** EXERCISE DIRECTIONS **
Would you copy exactly the lines in the data below from the one that has "Instruction: Click the PyCharm title bar icon" through the one that has "This screenshot has width=435, height=686.", dropping any pictures?

Start of DATASET RECORDS

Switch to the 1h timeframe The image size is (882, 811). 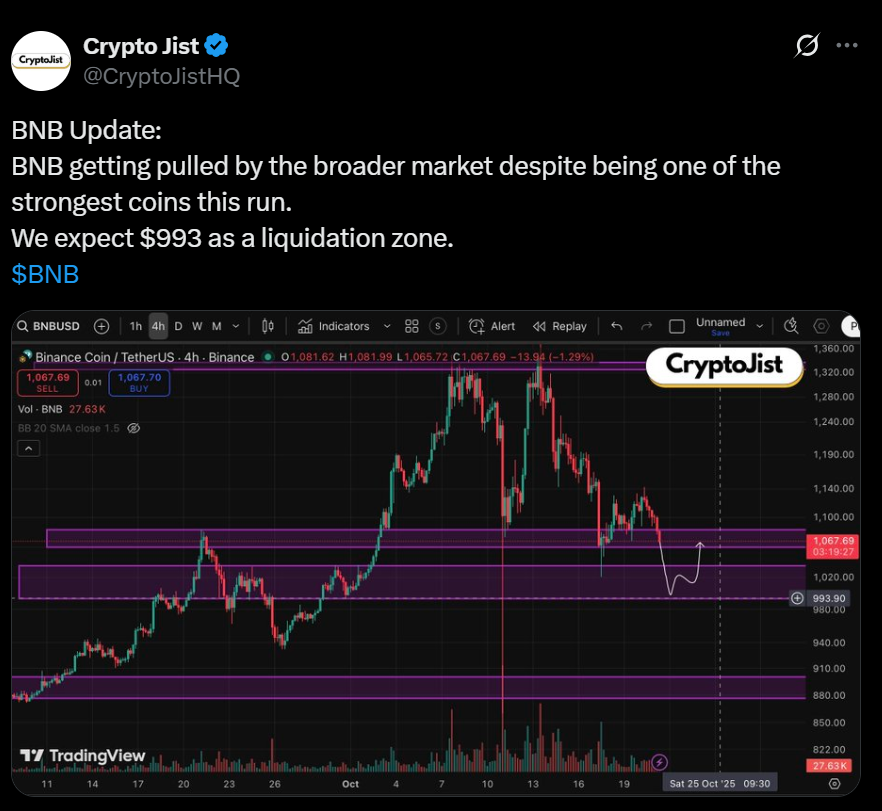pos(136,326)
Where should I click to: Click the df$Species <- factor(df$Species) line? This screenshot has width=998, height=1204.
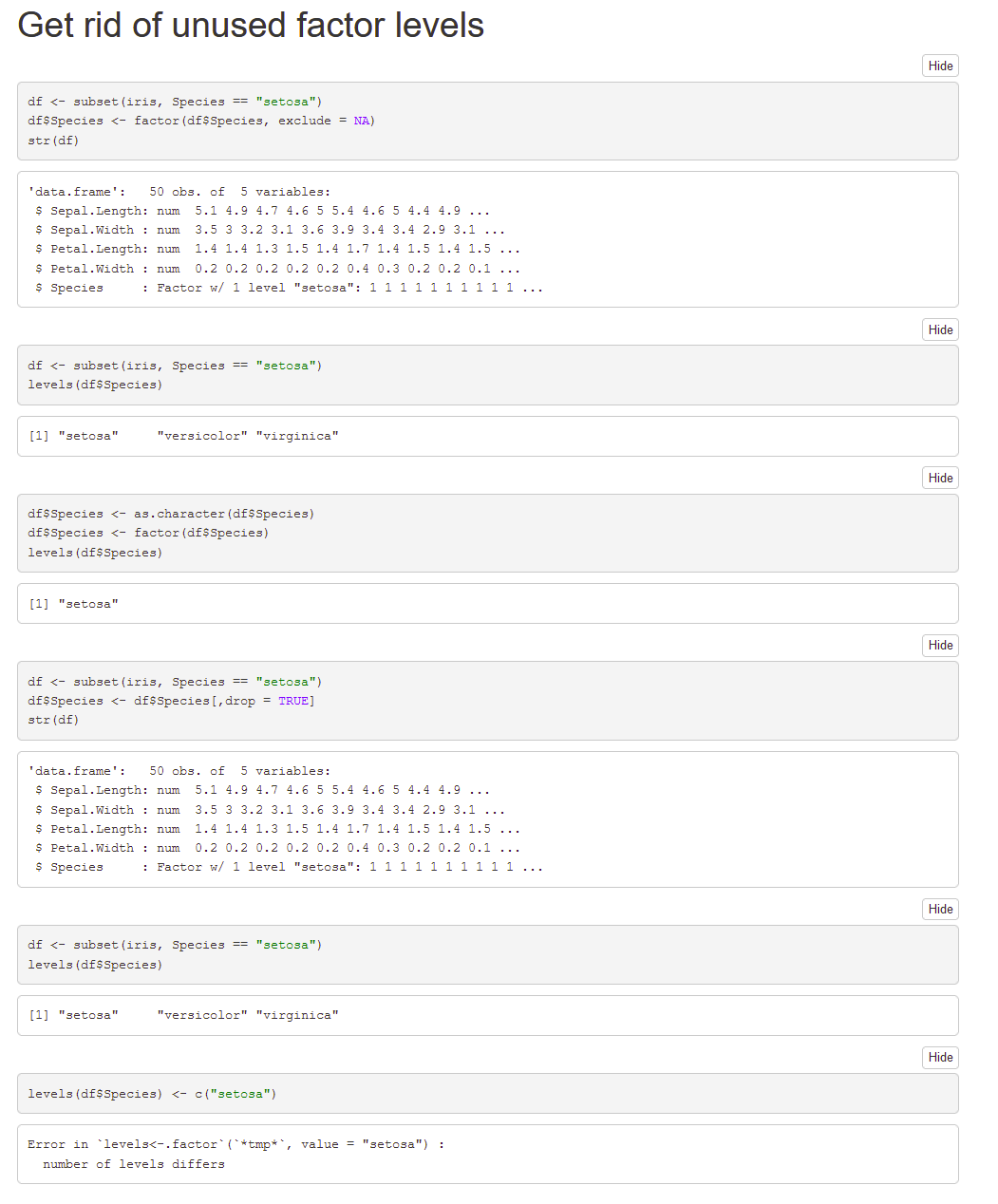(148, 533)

End of DATASET RECORDS
Start of DATASET RECORDS

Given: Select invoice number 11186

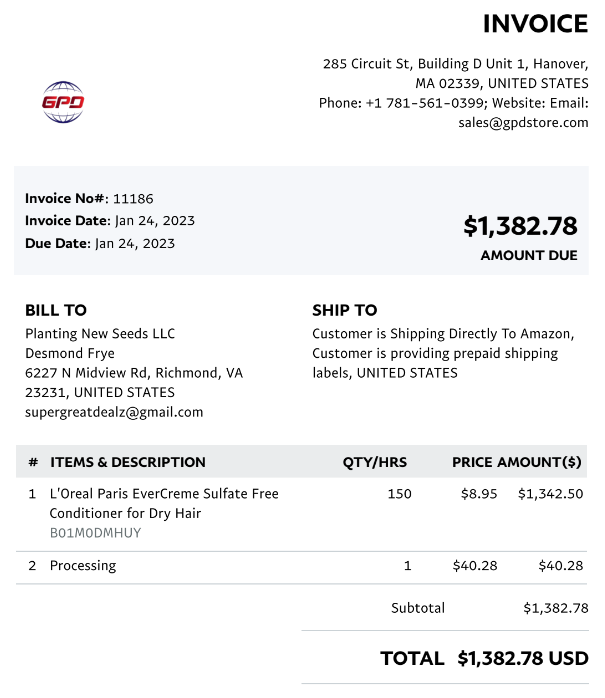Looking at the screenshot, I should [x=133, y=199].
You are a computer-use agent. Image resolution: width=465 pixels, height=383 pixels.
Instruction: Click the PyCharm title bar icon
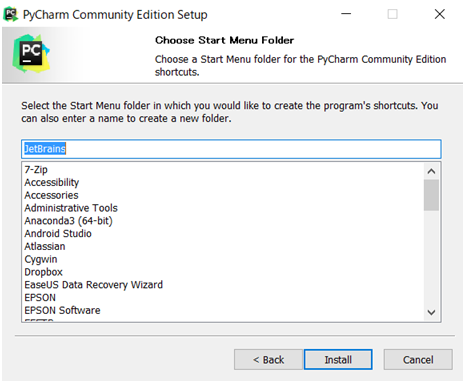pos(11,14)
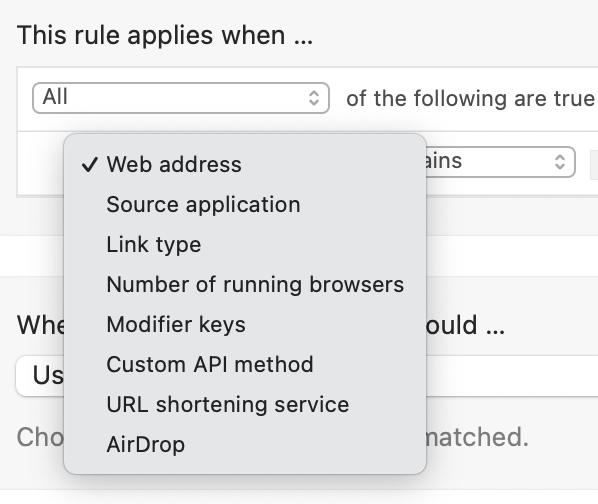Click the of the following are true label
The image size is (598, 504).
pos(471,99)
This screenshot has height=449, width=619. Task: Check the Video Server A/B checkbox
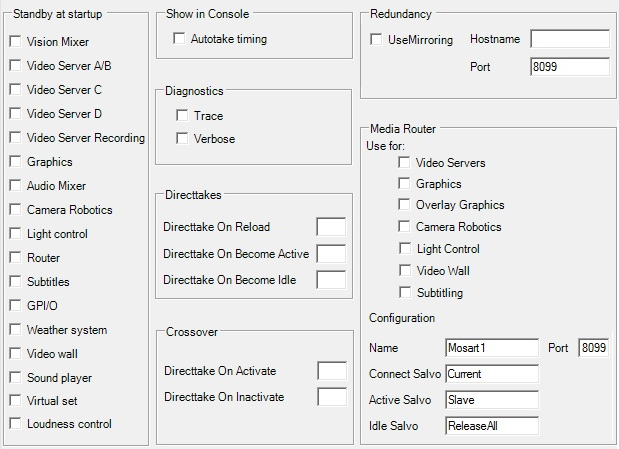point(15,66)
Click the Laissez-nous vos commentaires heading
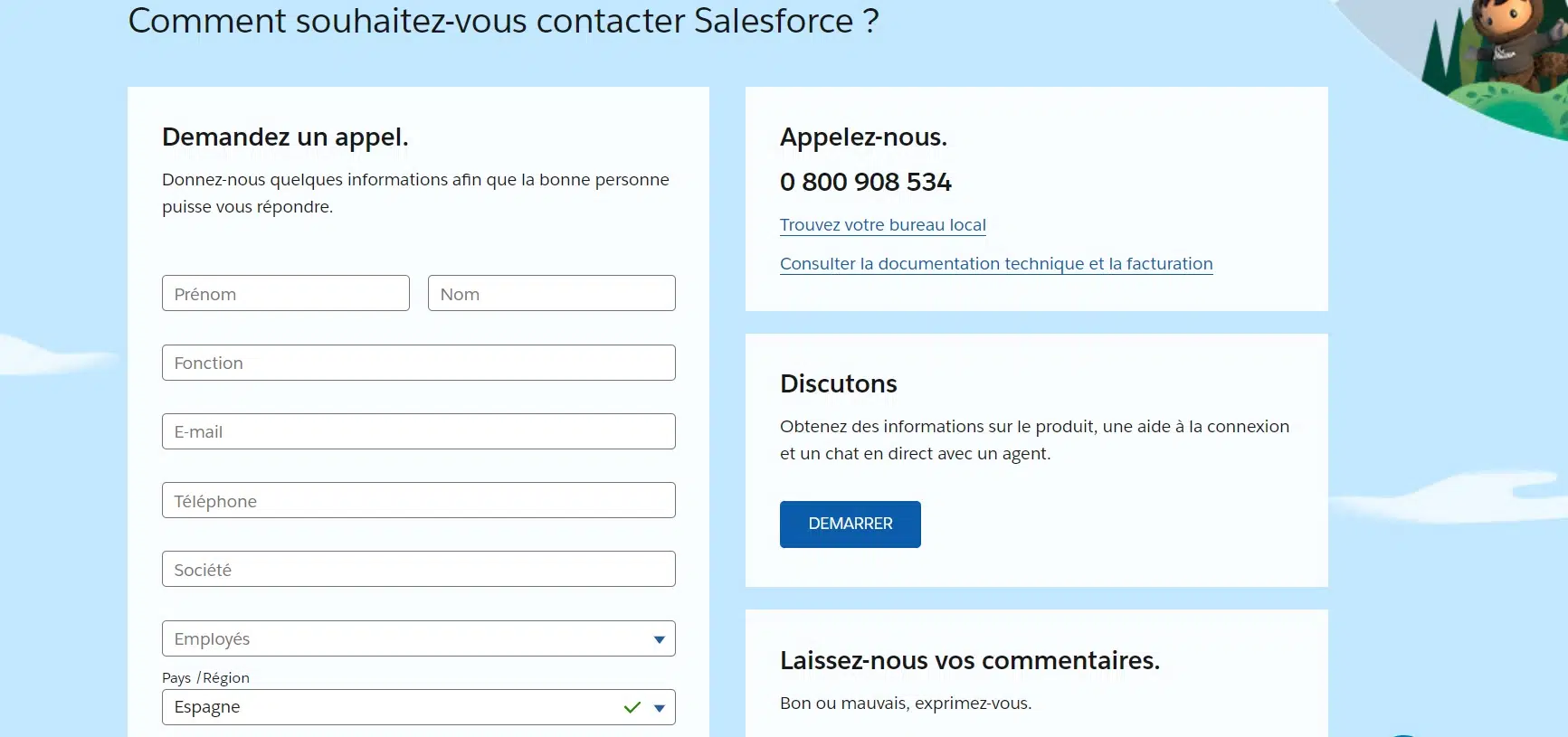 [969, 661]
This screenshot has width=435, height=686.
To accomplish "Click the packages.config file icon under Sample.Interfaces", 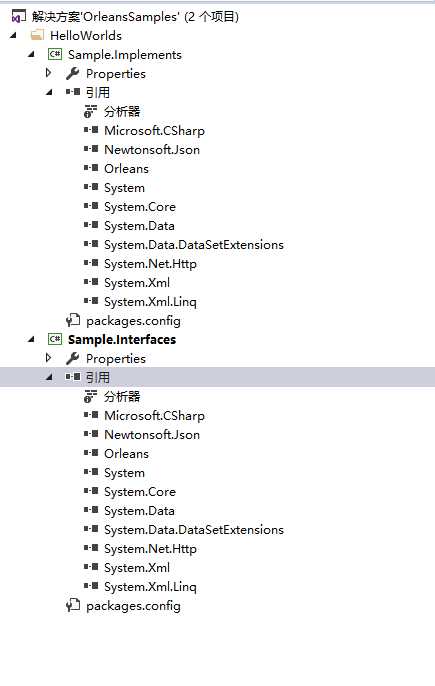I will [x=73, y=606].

End of DATASET RECORDS
Start of DATASET RECORDS

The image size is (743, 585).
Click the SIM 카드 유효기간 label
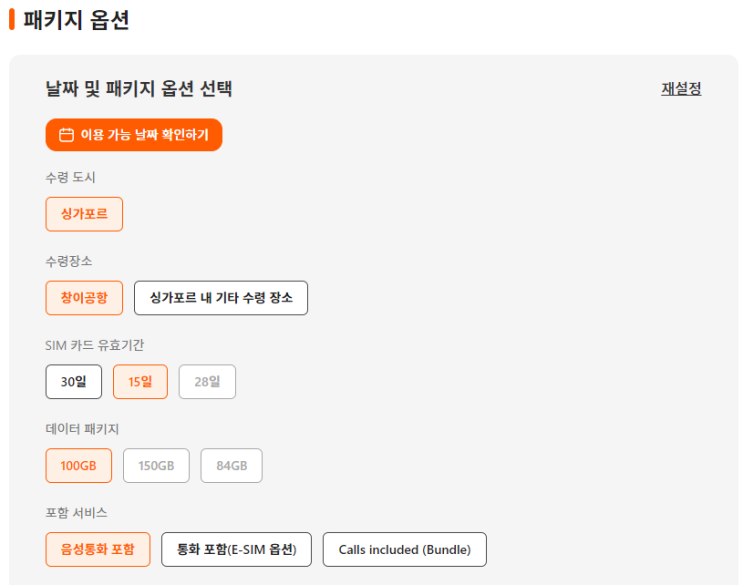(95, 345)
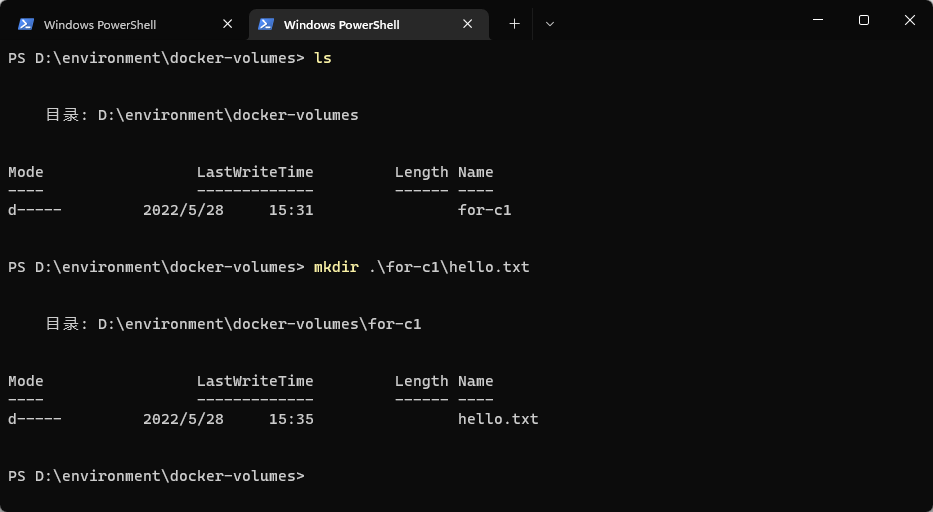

End of DATASET RECORDS

** REPLY TO THE TASK **
Instruction: Click the PyCharm title bar icon
pos(11,14)
Click the of the following are true label
The image size is (598, 504).
pos(471,99)
This screenshot has height=449, width=619. Task: Check the Video Server A/B checkbox
point(15,66)
Click the Laissez-nous vos commentaires heading
 [969, 661]
This screenshot has width=435, height=686.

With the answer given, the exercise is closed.